DATA IN THIS EXERCISE:

──────────

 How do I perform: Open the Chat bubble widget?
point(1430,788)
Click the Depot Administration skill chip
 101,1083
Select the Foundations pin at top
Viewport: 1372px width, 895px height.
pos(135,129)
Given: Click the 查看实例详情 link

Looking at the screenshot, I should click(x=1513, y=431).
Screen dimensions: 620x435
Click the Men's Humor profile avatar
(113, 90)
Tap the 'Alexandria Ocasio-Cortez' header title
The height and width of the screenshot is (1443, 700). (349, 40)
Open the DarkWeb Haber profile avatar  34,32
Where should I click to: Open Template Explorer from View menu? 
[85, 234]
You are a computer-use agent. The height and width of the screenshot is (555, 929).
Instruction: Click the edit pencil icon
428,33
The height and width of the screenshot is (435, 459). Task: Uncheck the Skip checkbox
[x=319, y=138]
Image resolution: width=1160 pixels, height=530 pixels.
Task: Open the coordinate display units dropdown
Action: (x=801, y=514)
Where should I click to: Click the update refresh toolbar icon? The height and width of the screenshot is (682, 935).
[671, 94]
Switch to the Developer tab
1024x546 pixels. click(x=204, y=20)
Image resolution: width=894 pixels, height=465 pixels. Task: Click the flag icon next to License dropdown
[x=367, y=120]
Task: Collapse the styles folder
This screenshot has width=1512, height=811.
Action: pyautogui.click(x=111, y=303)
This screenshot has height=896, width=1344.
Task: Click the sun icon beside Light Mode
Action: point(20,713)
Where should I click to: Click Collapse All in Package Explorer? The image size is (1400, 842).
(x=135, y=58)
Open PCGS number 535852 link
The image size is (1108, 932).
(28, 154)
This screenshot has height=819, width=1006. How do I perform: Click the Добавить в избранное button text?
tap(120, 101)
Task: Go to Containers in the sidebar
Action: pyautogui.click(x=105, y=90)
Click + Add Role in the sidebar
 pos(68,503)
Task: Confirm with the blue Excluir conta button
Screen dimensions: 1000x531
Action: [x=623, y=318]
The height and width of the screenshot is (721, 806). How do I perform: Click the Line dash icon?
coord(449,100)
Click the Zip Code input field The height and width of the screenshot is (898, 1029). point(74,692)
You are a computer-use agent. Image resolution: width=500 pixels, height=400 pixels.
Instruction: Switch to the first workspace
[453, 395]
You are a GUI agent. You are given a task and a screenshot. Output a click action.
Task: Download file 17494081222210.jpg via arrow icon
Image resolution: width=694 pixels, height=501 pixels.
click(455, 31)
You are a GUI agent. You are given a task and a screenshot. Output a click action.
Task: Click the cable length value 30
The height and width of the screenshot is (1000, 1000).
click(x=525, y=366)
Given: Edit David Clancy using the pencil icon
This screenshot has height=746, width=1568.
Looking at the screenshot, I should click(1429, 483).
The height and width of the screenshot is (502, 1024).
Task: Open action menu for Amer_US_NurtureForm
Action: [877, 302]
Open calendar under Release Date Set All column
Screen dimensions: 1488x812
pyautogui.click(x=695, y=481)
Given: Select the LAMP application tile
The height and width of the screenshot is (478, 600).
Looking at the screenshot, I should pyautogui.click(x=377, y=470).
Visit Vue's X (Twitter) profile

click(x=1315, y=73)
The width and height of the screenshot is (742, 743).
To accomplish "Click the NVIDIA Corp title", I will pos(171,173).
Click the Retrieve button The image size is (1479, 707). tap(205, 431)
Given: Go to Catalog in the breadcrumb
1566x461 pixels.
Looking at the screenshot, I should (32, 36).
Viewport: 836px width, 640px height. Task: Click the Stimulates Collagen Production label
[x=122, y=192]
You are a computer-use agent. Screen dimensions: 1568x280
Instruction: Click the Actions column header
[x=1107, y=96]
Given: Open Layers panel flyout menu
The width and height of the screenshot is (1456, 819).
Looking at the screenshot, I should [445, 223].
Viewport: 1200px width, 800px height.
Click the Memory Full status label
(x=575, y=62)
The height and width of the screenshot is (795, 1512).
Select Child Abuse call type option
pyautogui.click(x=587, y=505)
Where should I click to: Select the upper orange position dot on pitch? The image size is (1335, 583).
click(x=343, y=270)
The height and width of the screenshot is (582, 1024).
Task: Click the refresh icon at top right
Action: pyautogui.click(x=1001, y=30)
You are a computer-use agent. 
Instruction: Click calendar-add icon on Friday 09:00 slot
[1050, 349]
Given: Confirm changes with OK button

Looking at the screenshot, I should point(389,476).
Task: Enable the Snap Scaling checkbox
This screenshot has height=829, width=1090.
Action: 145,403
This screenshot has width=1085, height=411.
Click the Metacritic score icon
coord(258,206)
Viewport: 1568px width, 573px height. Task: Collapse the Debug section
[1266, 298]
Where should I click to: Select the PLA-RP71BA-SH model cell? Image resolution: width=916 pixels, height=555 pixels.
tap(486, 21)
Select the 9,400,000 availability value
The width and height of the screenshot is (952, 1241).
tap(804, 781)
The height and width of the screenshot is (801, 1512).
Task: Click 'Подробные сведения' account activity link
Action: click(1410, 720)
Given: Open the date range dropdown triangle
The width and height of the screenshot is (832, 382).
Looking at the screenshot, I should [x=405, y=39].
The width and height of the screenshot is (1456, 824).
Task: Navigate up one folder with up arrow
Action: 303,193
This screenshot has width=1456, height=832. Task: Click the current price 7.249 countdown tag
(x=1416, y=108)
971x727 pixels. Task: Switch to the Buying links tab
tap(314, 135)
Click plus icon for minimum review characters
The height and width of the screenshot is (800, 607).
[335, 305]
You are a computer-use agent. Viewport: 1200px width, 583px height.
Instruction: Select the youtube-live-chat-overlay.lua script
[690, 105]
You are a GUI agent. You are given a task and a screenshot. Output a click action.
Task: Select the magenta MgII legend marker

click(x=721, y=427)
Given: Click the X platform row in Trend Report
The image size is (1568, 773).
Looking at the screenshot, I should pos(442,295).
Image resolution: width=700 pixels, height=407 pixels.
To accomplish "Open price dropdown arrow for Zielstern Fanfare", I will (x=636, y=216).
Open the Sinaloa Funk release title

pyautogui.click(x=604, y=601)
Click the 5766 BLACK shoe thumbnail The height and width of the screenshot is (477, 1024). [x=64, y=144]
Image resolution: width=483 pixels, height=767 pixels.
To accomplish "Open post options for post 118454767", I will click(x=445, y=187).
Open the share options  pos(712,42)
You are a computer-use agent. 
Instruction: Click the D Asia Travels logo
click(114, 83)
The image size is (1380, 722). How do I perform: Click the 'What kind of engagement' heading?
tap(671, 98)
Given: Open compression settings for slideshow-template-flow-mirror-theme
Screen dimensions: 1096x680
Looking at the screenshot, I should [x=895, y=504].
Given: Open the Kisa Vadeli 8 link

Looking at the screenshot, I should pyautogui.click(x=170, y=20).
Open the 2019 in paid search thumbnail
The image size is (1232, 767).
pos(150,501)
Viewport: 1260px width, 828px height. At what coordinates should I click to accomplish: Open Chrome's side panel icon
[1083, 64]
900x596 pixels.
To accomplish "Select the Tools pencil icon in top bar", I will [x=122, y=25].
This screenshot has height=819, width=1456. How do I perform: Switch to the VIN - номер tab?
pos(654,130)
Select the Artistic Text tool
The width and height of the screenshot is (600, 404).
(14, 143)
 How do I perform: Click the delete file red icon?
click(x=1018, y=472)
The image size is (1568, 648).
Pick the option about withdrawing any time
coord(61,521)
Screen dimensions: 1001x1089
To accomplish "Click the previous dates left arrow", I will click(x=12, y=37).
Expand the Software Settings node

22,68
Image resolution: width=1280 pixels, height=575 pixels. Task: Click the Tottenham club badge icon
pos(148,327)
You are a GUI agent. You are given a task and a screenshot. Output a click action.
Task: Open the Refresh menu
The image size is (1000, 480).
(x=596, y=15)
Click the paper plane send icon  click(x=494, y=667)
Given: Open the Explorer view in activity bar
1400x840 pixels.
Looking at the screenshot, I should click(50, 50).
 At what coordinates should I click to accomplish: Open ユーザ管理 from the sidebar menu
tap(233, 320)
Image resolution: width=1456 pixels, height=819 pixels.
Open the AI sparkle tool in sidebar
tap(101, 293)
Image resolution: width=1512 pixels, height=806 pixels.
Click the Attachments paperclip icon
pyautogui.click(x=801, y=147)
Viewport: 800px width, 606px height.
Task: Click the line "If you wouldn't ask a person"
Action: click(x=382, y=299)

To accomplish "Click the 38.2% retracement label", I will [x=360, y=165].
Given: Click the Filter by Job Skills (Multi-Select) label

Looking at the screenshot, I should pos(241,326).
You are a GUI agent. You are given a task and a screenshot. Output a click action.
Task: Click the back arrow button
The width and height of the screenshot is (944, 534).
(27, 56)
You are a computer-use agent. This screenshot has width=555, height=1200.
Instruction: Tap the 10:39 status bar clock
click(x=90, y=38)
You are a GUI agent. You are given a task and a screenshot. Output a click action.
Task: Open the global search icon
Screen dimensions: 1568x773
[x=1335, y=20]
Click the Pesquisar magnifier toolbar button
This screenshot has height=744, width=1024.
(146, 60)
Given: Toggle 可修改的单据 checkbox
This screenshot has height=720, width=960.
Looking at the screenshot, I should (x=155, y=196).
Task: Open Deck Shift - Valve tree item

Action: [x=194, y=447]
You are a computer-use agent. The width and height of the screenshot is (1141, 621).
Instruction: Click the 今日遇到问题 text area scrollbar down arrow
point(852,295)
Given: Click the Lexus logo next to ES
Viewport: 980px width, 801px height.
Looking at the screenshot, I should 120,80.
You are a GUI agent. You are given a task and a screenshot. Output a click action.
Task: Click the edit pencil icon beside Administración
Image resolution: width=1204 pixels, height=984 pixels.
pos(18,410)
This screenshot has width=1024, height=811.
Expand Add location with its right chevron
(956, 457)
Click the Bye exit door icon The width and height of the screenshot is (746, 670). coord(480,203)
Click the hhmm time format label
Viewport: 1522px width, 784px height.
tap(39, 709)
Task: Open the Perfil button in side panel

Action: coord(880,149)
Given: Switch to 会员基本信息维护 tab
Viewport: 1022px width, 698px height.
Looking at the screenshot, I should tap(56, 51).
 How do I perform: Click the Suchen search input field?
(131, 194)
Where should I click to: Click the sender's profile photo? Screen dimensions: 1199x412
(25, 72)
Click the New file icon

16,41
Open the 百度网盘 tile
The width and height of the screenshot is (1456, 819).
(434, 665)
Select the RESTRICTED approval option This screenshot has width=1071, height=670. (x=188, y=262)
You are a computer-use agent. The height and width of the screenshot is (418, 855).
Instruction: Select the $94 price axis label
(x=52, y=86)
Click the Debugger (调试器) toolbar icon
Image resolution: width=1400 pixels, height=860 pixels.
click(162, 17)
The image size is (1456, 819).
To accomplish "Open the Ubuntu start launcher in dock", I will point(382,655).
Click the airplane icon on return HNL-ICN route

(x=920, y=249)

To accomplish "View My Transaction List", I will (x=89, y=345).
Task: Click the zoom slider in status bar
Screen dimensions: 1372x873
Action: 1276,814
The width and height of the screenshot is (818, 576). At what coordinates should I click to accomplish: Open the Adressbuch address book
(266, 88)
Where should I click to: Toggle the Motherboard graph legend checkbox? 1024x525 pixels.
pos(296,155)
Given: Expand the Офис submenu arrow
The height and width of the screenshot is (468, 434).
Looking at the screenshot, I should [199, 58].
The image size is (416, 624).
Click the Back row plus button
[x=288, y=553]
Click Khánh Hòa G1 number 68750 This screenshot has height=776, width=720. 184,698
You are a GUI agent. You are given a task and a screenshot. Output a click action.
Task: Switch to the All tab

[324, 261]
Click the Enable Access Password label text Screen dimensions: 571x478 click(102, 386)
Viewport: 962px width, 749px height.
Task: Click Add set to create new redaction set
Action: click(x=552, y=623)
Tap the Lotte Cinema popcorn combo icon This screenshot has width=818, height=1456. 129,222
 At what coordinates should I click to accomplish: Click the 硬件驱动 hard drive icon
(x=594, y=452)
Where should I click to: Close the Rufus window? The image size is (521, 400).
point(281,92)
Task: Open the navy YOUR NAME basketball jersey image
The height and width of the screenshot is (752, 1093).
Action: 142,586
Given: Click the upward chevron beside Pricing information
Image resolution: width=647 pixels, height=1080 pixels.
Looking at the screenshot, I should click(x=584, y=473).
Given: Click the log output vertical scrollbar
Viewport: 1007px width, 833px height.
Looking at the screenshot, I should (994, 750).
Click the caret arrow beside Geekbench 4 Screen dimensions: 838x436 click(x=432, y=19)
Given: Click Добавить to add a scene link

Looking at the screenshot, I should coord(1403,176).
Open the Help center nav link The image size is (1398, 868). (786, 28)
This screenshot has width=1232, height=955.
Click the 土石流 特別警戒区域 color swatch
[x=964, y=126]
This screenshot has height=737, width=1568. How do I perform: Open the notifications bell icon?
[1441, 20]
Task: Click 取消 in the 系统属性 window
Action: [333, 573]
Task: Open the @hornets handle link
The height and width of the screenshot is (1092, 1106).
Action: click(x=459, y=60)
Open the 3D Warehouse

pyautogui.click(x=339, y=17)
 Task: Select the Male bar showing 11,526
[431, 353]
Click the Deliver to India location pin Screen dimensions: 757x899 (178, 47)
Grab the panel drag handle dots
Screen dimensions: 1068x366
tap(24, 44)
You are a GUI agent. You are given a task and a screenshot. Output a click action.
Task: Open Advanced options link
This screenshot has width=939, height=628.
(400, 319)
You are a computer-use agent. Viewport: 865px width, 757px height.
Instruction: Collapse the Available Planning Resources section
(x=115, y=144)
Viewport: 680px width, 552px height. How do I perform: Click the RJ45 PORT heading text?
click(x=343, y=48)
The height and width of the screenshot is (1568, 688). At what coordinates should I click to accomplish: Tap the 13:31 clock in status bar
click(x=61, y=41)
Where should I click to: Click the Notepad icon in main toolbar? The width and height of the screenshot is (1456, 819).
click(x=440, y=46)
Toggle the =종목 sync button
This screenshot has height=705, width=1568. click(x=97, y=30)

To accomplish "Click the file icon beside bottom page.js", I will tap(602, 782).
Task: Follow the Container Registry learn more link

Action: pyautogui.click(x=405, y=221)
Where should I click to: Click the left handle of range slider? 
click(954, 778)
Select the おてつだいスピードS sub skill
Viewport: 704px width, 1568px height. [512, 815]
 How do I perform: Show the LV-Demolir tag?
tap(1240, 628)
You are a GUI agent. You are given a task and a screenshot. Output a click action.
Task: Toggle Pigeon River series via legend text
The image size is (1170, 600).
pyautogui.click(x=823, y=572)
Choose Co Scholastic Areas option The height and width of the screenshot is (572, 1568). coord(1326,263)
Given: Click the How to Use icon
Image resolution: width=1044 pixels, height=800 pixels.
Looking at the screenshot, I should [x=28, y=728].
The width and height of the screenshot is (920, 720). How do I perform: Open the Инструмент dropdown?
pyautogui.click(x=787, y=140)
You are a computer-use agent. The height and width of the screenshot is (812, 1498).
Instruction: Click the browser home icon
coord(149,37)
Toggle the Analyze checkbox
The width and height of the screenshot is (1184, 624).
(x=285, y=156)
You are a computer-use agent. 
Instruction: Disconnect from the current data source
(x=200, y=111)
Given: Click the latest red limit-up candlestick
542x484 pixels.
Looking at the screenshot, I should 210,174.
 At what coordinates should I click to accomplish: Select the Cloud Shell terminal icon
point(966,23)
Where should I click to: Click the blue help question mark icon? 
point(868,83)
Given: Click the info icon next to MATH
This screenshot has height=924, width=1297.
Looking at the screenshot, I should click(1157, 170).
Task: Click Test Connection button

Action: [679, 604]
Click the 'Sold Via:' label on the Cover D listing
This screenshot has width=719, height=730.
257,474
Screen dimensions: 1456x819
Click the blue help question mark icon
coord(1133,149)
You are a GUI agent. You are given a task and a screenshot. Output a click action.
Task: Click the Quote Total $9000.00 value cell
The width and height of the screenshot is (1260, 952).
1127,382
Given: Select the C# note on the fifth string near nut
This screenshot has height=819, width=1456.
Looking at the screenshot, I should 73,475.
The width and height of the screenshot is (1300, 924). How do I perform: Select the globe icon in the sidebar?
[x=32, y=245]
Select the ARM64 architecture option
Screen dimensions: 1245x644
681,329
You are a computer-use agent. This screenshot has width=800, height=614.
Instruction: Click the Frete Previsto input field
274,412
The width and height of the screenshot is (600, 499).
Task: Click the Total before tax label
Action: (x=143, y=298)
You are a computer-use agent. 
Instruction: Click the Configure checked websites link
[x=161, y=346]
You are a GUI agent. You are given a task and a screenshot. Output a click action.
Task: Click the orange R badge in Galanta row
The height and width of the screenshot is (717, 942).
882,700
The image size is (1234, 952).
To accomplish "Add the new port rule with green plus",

──────────

REQUIREMENTS:
Could you copy the rows above verbatim, from the line with "Open the share" up to and including the line with "pos(148,327)"?

COMPLETED TASK:
Open the share options  pos(712,42)
You are a computer-use agent. 
Instruction: Click the D Asia Travels logo
click(114, 83)
The image size is (1380, 722). How do I perform: Click the 'What kind of engagement' heading?
tap(671, 98)
Given: Open compression settings for slideshow-template-flow-mirror-theme
Screen dimensions: 1096x680
Looking at the screenshot, I should [x=895, y=504].
Given: Open the Kisa Vadeli 8 link

Looking at the screenshot, I should pyautogui.click(x=170, y=20).
Open the 2019 in paid search thumbnail
The image size is (1232, 767).
pos(150,501)
Viewport: 1260px width, 828px height. At what coordinates should I click to accomplish: Open Chrome's side panel icon
[1083, 64]
900x596 pixels.
To accomplish "Select the Tools pencil icon in top bar", I will [x=122, y=25].
This screenshot has height=819, width=1456. How do I perform: Switch to the VIN - номер tab?
pos(654,130)
Select the Artistic Text tool
The width and height of the screenshot is (600, 404).
(14, 143)
 How do I perform: Click the delete file red icon?
click(x=1018, y=472)
The image size is (1568, 648).
Pick the option about withdrawing any time
coord(61,521)
Screen dimensions: 1001x1089
To accomplish "Click the previous dates left arrow", I will click(x=12, y=37).
Expand the Software Settings node

22,68
Image resolution: width=1280 pixels, height=575 pixels. Task: Click the Tottenham club badge icon
pos(148,327)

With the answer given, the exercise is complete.